Combat, too, is dull. It initially appears as a sort of button-mashing foray into fighting, but before long you learn that you can just train certain moves to Master level and map them to the right trigger. Block, wait for the end of an enemy animation, mash R2 a few times, repeat. The same can be said of many systems—you could even make a case for relegating Bloodborne to such an explanation, although it would be very disingenuous. With Shenmue, it's far less fluid.
At the same time, training is similarly monotonous; the minigames for Horse Stance and One Inch Punch resemble something you might have encountered on a Game Boy in 1999, and the sparring is just boring combat minus the stakes. Also, you only have one bar for both health and stamina, so you grow weaker from both delivering and receiving hits. To account for that, you need to go into fights with expensive Snake Oil, a regenerative aid you can use mid-fight, which you need to work similarly boring jobs to even afford. It's a life simulator, sure, but it's completely devoid of life itself.
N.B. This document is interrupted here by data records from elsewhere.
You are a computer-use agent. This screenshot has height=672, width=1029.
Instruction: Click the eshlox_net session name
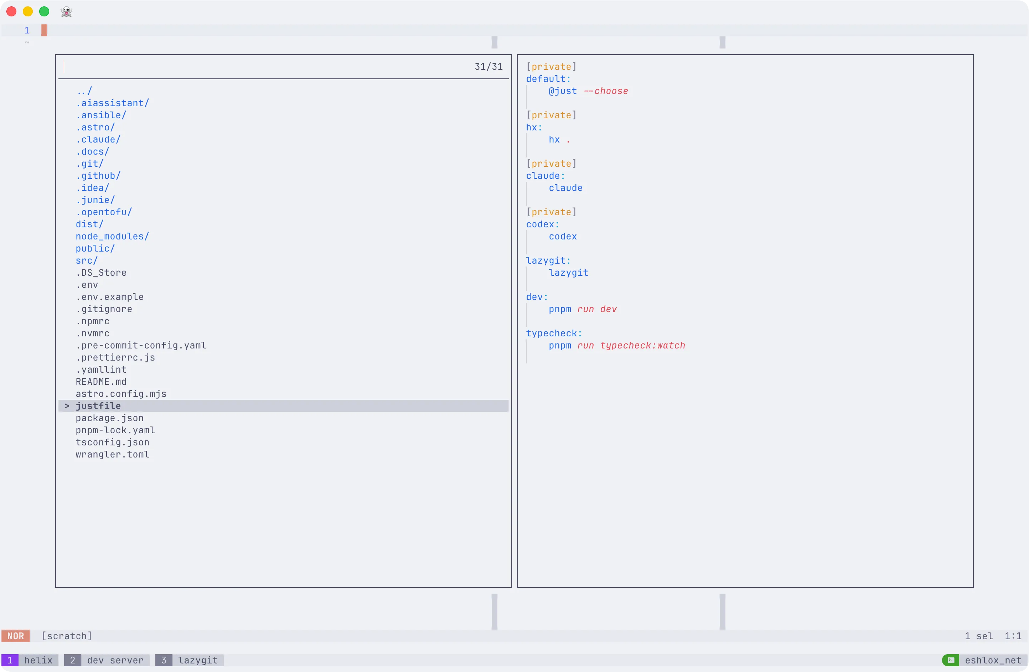(993, 660)
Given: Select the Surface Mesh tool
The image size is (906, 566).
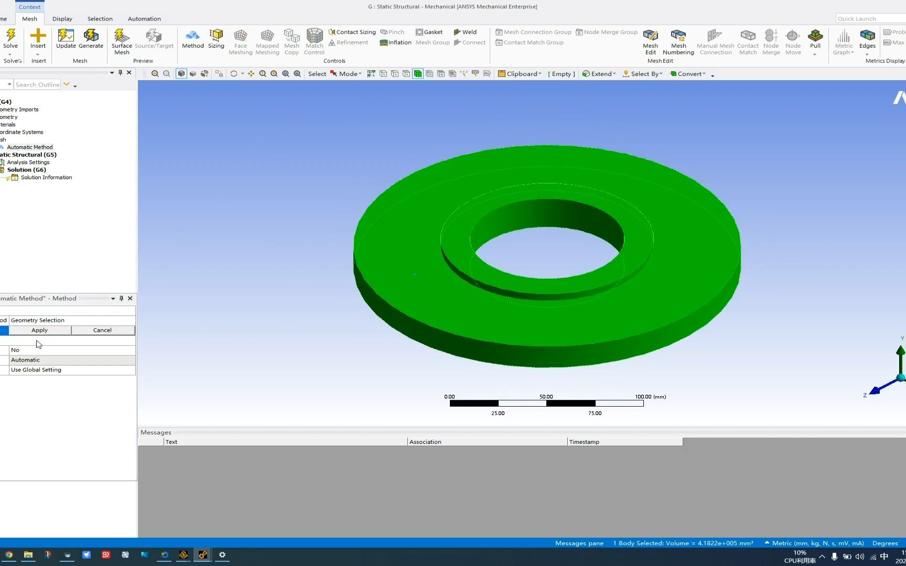Looking at the screenshot, I should [121, 41].
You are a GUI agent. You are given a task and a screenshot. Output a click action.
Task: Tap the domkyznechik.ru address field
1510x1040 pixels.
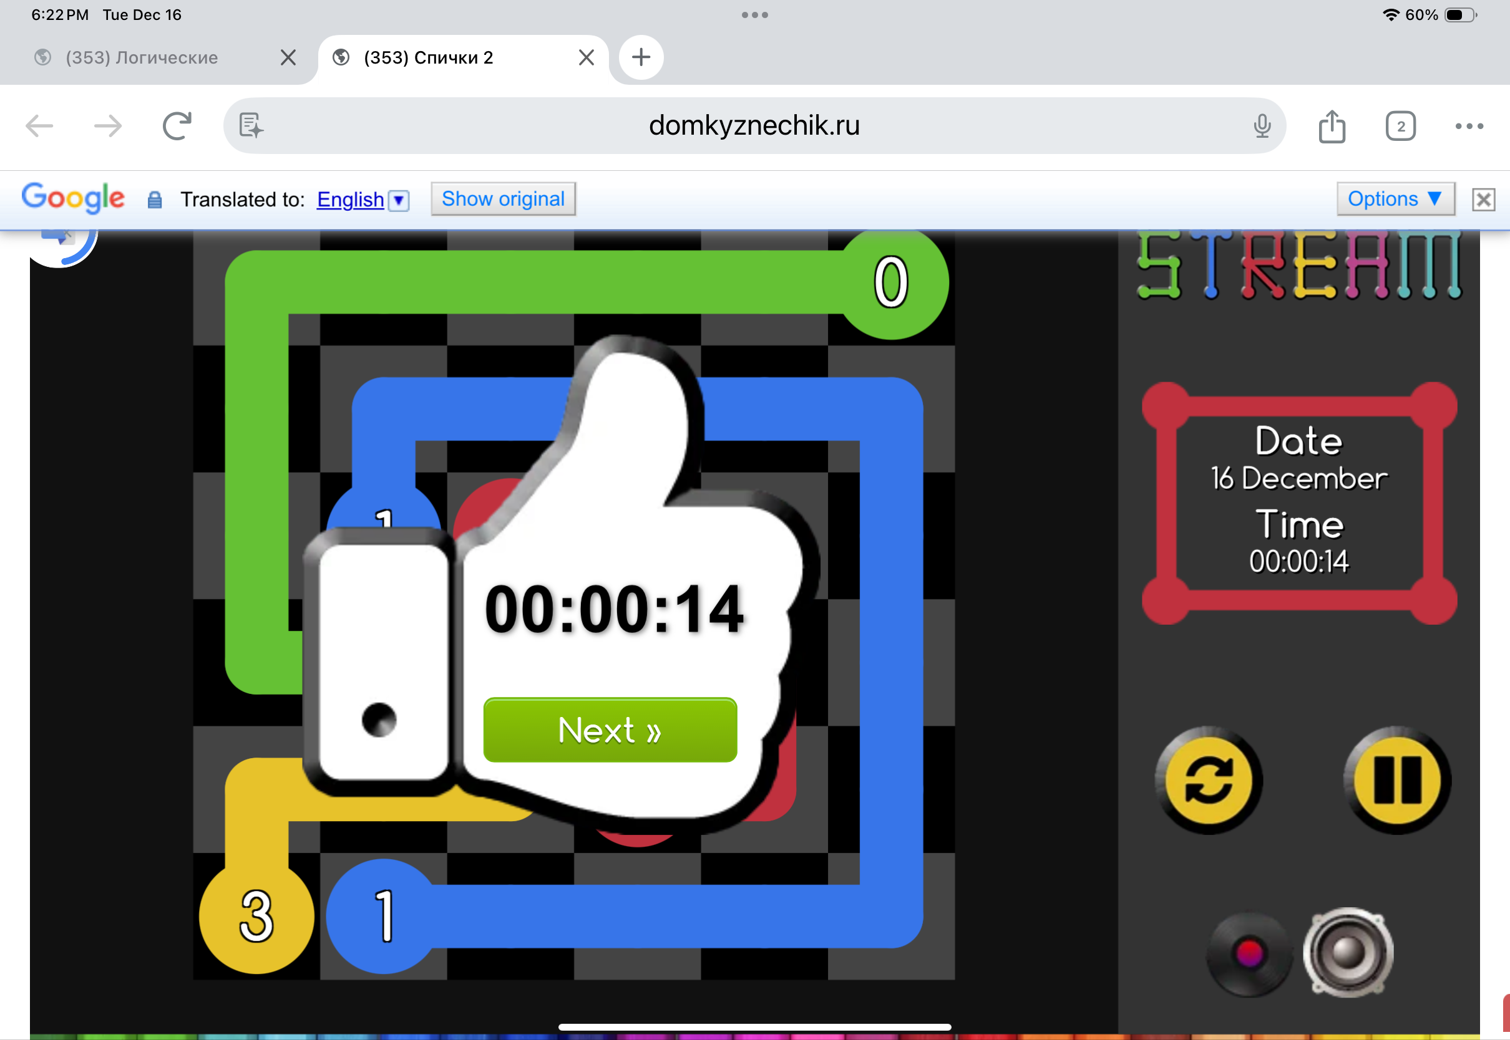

The world of Shenmue 3, at least, is so well-crafted it seems a bit much to label it as a genuinely bad game. Its narrative blockades prevent you from exploring the wonders of the environment here, and the most impressive structures in the game, such as the bell tower, are ruined by the way people talk about them. When Hazuki finds out that this tower actually holds strategically defensive value, he pauses for a second and says, "that's handy." Every point of interest is made to exist in opposition to established logic, or, in the case of the bell tower, stripped of all intrigue and buried in the personality cemetery.
But there was one good line, actually. When speaking about the thugs targeting stonemasons in Bailu, Shenhua says to Hazuki:
"They are the link to our fathers and the mirrors we've been looking for all this time."
Do you know what Hazuki's response to that was?
"Yes." And that sums up Shenmue 3.
Shenmue 3 suffers from hamfisted exposition, tedious repetition, monotonous grinding, and a heap of other fundamental flaws that are inexcusable in 2019. However, its environments are so confident in their sense of place that exploration is a capable redeemer, and the game is at times, on that ground alone, worth playing.